Skip to main content

Persian time and date marker extractor

Project description

parstdex (persian time date extractor) - پارس تی‌دِکس

Pypi Package Documentation Status Hugging Face Spaces Google Colab

How to Install parstdex

pip install parstdex

How to use

from parstdex import Parstdex

model = Parstdex()

sentence = """ماریا شنبه عصر راس ساعت ۱۷ و بیست و سه دقیقه به نادیا زنگ زد اما تا سه روز بعد در تاریخ ۱۸ شهریور سال ۱۳۷۸ ه.ش. خبری از نادیا نشد"""

Extract spans

model.extract_span(sentence)

output :

{"datetime": [[6, 47], [68, 78], [82, 111]], "date": [[6, 10], [68, 78], [82, 111]], "time": [[11, 47]]}

Extract markers

model.extract_marker(sentence)

== MATERIAL ==
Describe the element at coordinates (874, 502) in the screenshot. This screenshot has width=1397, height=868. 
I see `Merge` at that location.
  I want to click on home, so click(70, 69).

== GIVEN REQUEST ==
Continue the parstdex project description, the page on extracting Persian time and date markers, from the point where it stops.

== EXERCISE RESPONSE ==
{
   "datetime":{
      "[6, 47]":"شنبه عصر راس ساعت ۱۷ و بیست و سه دقیقه به",
      "[68, 78]":"سه روز بعد",
      "[82, 111]":"تاریخ ۱۸ شهریور سال ۱۳۷۸ ه.ش."
   },
   "date":{
      "[6, 10]":"شنبه",
      "[68, 78]":"سه روز بعد",
      "[82, 111]":"تاریخ ۱۸ شهریور سال ۱۳۷۸ ه.ش."
   },
   "time":{
      "[11, 47]":"عصر راس ساعت ۱۷ و بیست و سه دقیقه به"
   }
}

Extract TimeML scheme

model.extract_time_ml(sentence)

output :

ماریا 
<TIMEX3 type='DATE'>
شنبه
</TIMEX3>
<TIMEX3 type='TIME'>
عصر راس ساعت ۱۷ و بیست و سه دقیقه به
</TIMEX3>
 نادیا زنگ زد اما 
<TIMEX3 type='DURATION'>
تا سه روز بعد
</TIMEX3>
 در 
<TIMEX3 type='DATE'>
تاریخ ۱۸ شهریور سال ۱۳۷۸ ه.ش.
</TIMEX3>
خبری از نادیا نشد

Extract markers' NER tags

DATTIM mode (Default):

model.extract_ner(sentence, mode="dattim")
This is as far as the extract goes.